Dataset entries
::::::::

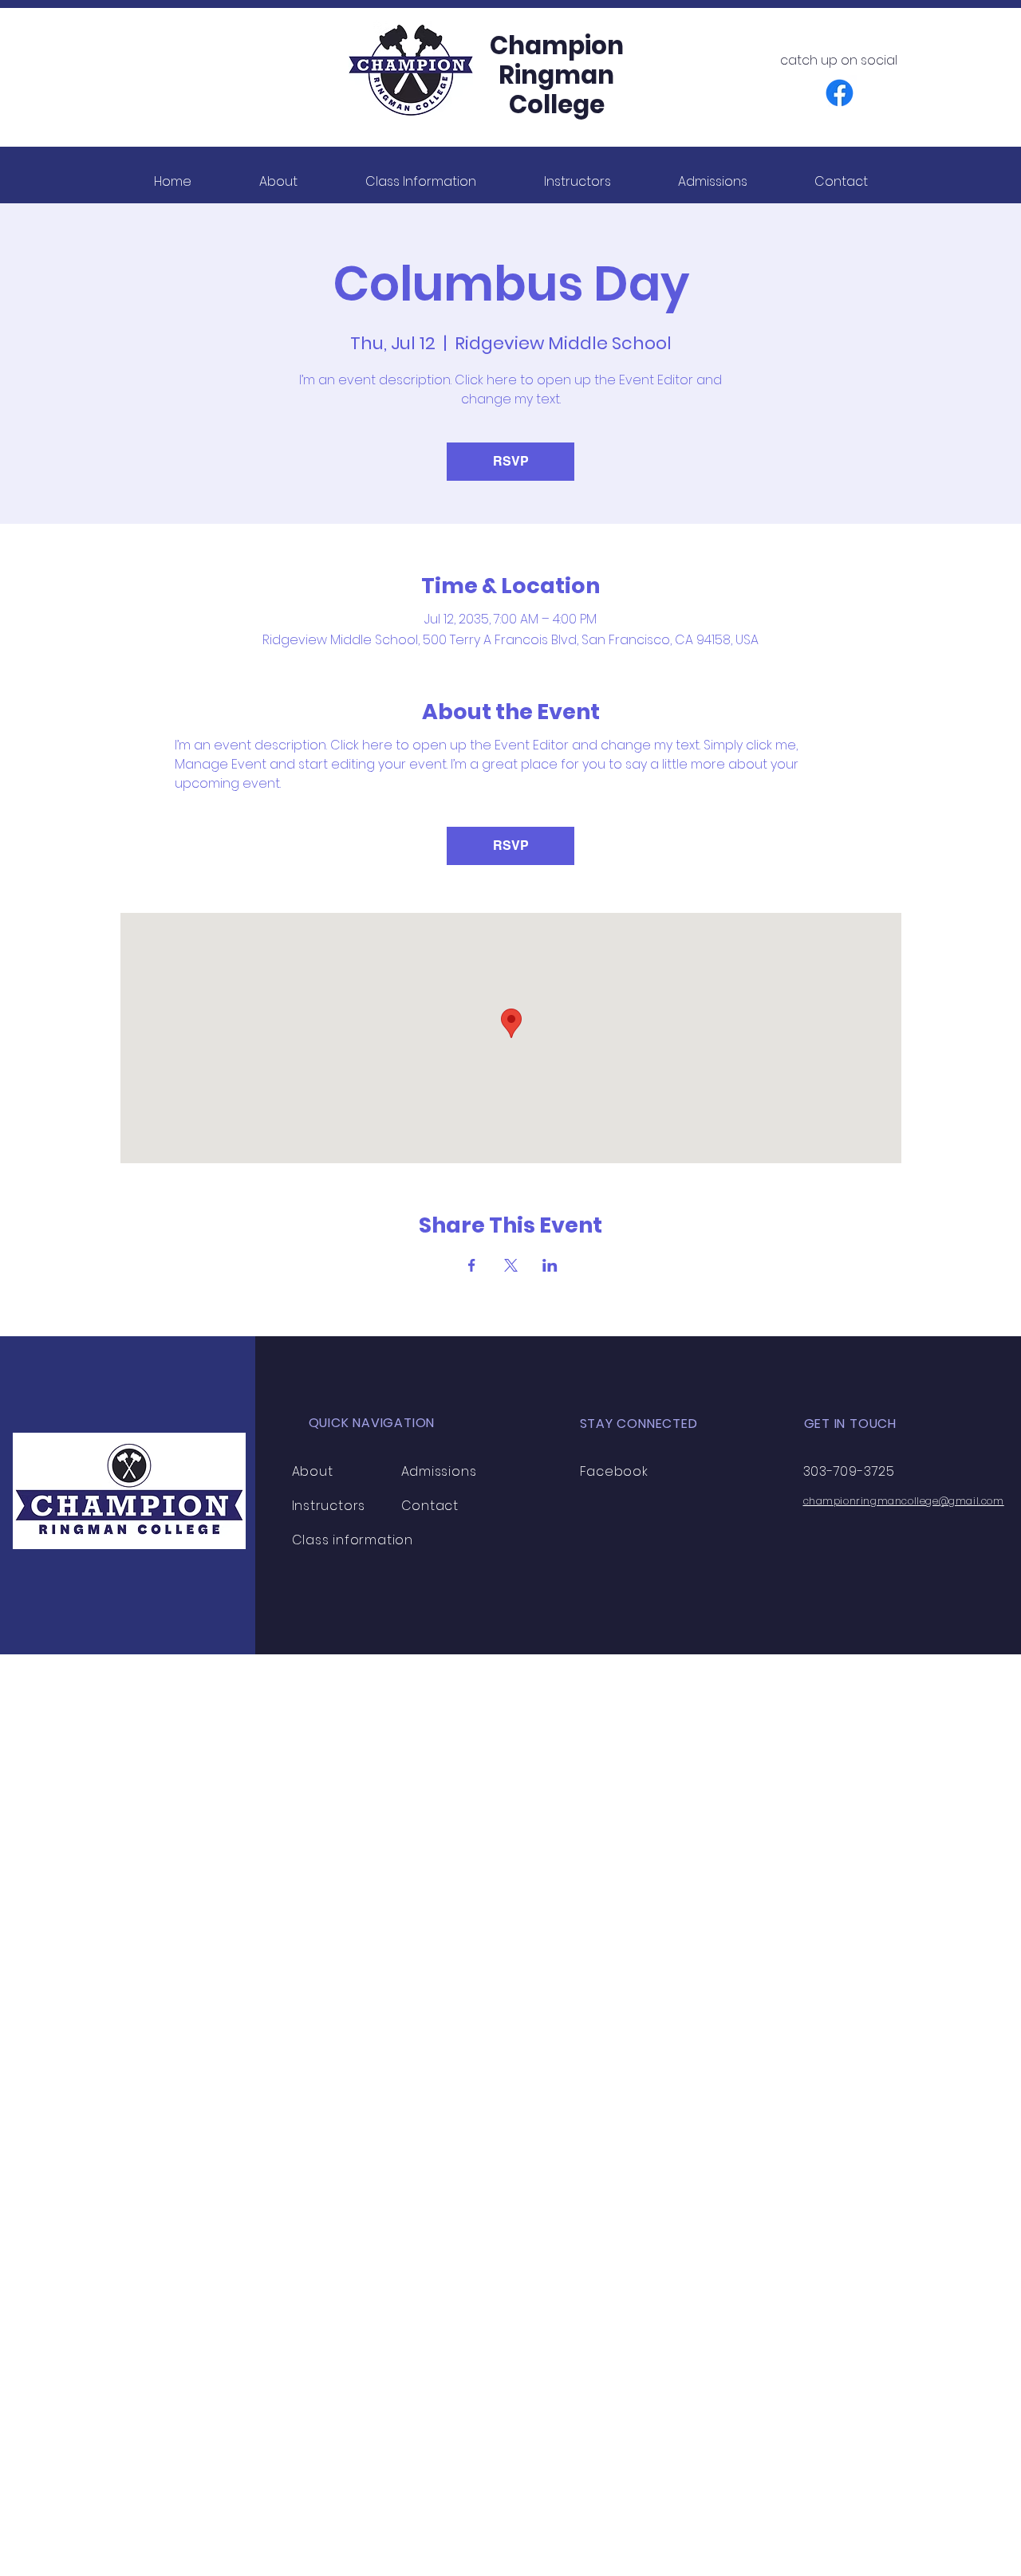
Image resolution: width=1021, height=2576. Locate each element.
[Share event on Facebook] (471, 1265)
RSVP (511, 461)
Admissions (439, 1471)
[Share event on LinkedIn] (550, 1265)
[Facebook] (839, 93)
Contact (430, 1505)
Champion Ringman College (557, 75)
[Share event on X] (510, 1265)
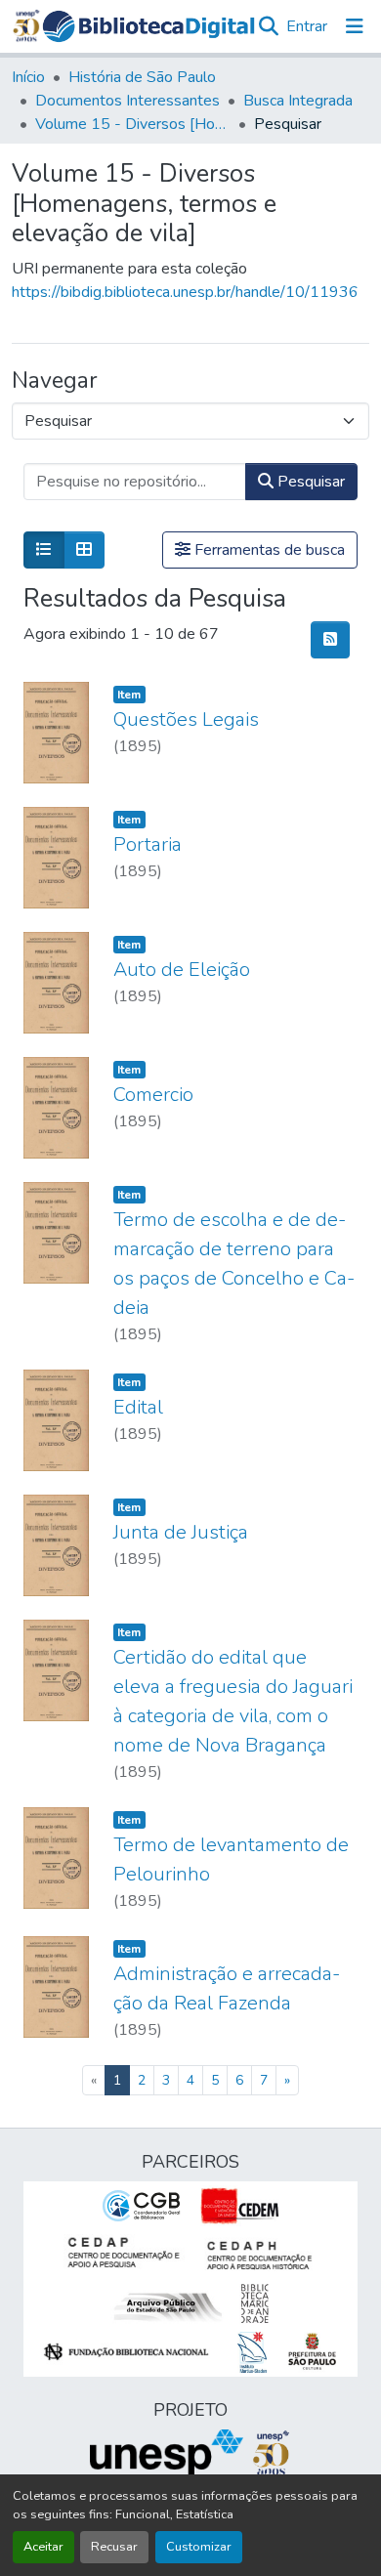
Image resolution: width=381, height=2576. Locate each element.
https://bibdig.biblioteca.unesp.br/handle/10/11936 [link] (185, 292)
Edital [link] (138, 1407)
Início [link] (28, 77)
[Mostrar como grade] (84, 550)
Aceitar (43, 2546)
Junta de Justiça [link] (180, 1532)
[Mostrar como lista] (43, 550)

::::::::

* _INSTRUCTIONS TO FOLLOW_
Write out exactly the lines that run from the one containing "[link] (185, 292)" to the end of the records, both end lines included.

* _SOLUTION FOR THIS TASK_
https://bibdig.biblioteca.unesp.br/handle/10/11936 [link] (185, 292)
Edital [link] (138, 1407)
Início [link] (28, 77)
[Mostrar como grade] (84, 550)
Aceitar (43, 2546)
Junta de Justiça [link] (180, 1532)
[Mostrar como lista] (43, 550)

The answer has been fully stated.